### ASSIGNED TASK
Say, as a bare number, how many lines of the listing contain "browser".

### INPUT RECORDS
__________________________________________________

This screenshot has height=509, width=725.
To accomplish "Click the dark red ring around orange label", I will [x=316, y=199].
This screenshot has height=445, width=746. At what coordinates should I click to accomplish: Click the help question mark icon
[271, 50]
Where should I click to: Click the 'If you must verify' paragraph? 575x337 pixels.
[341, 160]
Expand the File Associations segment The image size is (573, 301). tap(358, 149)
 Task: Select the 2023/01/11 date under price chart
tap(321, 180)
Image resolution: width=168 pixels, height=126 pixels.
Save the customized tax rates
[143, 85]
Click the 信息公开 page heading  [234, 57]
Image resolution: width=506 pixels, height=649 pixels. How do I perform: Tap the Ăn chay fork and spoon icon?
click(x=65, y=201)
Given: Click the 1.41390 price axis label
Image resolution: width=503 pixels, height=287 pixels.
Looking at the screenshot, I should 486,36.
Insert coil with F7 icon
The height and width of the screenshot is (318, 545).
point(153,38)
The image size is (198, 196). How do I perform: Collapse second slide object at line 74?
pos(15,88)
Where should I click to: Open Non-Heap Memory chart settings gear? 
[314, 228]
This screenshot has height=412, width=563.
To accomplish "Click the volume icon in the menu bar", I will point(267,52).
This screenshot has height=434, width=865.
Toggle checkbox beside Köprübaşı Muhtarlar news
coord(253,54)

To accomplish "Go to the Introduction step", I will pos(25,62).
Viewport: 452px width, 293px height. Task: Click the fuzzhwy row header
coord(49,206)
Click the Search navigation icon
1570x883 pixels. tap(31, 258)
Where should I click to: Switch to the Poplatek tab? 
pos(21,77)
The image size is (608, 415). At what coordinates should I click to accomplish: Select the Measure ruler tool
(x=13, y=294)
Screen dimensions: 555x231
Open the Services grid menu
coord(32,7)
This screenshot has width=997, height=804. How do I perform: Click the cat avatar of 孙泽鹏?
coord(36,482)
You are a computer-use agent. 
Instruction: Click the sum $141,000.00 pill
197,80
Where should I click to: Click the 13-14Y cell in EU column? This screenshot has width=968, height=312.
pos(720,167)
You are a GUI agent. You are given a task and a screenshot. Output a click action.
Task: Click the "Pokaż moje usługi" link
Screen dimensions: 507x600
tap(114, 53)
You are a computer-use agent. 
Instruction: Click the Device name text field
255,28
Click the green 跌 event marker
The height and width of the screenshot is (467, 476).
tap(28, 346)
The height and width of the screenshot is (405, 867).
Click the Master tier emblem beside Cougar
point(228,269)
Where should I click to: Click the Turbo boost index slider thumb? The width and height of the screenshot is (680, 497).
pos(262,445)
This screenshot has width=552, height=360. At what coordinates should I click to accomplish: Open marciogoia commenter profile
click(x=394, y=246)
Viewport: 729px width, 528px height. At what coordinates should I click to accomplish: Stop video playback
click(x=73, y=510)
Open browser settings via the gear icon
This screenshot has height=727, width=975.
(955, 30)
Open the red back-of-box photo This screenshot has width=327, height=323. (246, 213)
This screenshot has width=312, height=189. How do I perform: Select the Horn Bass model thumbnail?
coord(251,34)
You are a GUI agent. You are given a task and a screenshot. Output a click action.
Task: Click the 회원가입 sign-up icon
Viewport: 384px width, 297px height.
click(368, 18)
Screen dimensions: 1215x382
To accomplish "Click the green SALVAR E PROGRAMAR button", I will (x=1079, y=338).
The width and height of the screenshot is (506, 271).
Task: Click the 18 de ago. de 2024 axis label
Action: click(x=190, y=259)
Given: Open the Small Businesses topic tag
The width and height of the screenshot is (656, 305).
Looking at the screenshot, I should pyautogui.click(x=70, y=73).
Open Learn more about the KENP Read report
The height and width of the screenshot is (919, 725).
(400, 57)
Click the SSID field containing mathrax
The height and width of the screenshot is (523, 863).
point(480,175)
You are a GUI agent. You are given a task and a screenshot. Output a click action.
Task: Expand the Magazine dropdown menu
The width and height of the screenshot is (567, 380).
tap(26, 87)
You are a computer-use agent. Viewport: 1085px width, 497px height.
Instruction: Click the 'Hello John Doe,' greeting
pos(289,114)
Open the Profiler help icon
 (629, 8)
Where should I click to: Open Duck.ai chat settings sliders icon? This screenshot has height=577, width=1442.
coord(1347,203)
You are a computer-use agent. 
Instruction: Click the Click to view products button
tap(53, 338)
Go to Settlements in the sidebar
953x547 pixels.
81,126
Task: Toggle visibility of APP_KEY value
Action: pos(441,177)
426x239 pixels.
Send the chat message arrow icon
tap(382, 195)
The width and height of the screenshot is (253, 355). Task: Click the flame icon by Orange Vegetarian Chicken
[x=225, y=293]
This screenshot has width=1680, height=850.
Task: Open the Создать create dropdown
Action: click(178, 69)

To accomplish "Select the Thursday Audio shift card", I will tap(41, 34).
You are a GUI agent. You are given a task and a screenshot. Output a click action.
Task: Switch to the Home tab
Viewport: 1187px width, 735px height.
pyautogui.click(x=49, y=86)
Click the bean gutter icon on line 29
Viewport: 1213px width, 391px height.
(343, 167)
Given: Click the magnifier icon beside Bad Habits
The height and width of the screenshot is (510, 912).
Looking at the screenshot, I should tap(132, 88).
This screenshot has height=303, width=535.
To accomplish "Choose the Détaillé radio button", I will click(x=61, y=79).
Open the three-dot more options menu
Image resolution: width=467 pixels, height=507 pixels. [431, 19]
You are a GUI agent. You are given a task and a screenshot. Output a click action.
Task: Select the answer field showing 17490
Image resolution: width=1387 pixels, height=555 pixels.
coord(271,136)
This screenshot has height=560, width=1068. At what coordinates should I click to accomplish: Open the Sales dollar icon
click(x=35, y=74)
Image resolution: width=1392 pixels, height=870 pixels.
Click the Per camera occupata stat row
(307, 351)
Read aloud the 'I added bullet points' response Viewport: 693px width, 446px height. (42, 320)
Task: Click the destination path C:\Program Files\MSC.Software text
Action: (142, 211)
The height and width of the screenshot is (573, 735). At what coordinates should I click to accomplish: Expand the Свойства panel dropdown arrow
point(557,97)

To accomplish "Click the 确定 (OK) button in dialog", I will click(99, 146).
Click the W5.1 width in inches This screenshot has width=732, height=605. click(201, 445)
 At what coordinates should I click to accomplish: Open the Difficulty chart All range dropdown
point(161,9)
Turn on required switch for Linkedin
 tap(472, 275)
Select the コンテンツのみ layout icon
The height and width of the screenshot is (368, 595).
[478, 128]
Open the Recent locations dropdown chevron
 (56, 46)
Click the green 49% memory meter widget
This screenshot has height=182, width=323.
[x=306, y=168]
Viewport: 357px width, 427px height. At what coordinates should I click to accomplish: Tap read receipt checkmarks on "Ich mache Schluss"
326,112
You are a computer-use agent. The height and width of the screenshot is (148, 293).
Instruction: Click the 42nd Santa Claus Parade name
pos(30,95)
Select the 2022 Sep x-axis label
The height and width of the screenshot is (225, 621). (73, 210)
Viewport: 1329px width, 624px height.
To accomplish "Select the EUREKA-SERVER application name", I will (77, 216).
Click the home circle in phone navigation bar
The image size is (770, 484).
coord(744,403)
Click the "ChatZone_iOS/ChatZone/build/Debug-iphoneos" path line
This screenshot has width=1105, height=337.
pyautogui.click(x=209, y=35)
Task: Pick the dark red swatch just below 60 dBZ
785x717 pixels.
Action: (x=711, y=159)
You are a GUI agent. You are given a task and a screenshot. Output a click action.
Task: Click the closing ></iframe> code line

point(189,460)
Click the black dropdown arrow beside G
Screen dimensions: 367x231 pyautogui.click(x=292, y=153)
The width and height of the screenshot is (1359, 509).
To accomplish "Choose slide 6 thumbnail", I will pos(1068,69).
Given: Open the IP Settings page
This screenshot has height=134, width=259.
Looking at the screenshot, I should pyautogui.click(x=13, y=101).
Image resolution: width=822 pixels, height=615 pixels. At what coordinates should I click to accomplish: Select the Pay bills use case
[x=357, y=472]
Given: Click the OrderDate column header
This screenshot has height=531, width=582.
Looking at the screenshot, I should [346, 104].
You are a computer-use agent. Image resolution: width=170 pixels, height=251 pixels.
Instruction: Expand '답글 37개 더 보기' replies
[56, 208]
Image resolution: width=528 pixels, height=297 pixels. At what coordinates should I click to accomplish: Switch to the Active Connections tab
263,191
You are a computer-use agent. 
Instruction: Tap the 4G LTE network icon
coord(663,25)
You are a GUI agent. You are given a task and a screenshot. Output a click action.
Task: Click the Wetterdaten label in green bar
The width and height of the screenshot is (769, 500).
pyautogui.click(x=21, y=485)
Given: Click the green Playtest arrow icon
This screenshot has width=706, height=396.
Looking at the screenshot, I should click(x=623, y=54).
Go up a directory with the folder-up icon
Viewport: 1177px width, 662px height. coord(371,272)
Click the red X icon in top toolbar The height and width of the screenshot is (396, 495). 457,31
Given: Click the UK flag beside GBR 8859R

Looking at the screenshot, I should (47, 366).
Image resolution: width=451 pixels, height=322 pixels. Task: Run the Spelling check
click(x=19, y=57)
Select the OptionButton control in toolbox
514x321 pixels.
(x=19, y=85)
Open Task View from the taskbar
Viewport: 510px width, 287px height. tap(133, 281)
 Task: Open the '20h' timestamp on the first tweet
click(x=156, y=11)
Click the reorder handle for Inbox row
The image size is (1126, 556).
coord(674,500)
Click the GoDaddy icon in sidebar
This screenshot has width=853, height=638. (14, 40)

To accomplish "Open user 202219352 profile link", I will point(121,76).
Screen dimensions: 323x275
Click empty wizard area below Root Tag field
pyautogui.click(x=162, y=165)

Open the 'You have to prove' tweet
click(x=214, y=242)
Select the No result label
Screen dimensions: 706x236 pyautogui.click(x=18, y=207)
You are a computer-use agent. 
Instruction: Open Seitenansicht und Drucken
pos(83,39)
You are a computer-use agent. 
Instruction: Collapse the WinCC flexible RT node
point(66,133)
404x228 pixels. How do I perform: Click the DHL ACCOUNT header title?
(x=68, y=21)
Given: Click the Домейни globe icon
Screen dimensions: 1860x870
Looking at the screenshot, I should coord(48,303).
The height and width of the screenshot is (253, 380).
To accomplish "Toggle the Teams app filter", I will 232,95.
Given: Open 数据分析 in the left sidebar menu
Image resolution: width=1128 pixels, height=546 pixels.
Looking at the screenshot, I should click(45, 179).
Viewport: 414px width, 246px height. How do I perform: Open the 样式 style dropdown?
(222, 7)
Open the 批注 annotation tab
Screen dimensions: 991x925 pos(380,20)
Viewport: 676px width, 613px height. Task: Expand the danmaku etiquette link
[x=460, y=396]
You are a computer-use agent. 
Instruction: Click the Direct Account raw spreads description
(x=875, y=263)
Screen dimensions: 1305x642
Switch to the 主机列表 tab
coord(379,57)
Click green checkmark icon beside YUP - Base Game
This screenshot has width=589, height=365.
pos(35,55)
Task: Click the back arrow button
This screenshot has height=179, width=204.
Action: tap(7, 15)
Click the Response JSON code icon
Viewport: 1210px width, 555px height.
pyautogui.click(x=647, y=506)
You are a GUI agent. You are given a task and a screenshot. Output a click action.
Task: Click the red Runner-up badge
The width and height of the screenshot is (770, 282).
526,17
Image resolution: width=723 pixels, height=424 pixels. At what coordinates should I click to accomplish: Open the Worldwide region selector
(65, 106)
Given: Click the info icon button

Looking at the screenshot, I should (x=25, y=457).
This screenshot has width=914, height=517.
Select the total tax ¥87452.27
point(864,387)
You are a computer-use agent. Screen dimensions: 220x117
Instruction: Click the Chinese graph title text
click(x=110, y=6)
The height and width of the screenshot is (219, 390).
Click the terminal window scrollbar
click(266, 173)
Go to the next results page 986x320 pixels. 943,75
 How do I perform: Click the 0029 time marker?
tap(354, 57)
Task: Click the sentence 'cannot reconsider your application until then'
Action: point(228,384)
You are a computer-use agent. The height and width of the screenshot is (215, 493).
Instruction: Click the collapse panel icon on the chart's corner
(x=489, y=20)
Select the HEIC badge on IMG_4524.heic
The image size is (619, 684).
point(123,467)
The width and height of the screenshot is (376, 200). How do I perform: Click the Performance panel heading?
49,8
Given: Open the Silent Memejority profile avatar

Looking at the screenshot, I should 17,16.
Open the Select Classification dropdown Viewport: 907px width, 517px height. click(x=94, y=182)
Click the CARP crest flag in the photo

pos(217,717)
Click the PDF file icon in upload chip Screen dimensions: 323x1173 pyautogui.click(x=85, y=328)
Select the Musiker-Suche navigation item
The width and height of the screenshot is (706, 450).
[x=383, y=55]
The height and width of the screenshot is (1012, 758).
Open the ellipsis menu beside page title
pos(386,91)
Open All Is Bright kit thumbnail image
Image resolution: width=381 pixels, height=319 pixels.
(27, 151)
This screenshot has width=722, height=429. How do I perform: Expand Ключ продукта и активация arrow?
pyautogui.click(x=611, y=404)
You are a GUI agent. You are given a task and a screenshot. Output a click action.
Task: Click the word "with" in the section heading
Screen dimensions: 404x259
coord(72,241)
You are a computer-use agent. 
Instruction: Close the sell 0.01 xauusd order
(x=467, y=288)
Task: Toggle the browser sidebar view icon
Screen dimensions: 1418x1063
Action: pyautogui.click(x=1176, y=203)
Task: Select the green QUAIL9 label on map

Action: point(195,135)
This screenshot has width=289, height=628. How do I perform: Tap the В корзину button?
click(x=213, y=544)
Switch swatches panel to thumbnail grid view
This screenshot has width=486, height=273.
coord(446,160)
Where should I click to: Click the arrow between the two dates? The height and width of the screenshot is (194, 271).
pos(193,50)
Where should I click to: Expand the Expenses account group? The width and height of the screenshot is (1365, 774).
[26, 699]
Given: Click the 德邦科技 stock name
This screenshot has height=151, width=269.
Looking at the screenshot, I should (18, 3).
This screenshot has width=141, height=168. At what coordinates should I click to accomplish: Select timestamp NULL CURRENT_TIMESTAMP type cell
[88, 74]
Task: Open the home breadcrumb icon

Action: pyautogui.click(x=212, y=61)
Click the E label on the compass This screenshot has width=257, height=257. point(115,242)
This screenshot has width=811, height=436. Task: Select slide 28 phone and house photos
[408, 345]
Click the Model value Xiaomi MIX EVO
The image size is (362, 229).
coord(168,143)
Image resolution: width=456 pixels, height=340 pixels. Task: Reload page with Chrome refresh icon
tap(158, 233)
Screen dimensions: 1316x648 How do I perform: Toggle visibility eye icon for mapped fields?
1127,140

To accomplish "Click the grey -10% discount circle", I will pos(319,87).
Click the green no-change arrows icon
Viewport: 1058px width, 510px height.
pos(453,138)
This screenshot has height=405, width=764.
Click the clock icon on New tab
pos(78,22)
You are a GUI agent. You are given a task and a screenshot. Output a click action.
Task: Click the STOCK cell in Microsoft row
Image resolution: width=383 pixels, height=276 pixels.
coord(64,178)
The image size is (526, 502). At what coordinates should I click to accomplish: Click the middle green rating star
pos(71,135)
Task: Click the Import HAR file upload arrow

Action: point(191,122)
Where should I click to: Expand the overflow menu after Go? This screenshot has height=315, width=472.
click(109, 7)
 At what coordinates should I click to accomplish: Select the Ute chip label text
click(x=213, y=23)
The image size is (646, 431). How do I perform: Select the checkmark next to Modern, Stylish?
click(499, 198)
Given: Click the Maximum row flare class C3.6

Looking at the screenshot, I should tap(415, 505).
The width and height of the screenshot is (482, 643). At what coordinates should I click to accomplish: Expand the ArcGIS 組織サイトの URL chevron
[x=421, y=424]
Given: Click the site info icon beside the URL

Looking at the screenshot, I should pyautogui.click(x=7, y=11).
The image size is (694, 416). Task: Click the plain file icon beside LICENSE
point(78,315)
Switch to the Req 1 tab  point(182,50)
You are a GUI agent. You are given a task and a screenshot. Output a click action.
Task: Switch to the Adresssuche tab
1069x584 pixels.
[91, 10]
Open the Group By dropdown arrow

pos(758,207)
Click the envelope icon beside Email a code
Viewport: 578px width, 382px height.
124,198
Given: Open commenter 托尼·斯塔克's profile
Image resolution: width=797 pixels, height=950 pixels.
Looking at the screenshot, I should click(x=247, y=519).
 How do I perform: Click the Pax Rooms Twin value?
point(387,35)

__________________________________________________

### ANSWER TO THE EXERCISE
2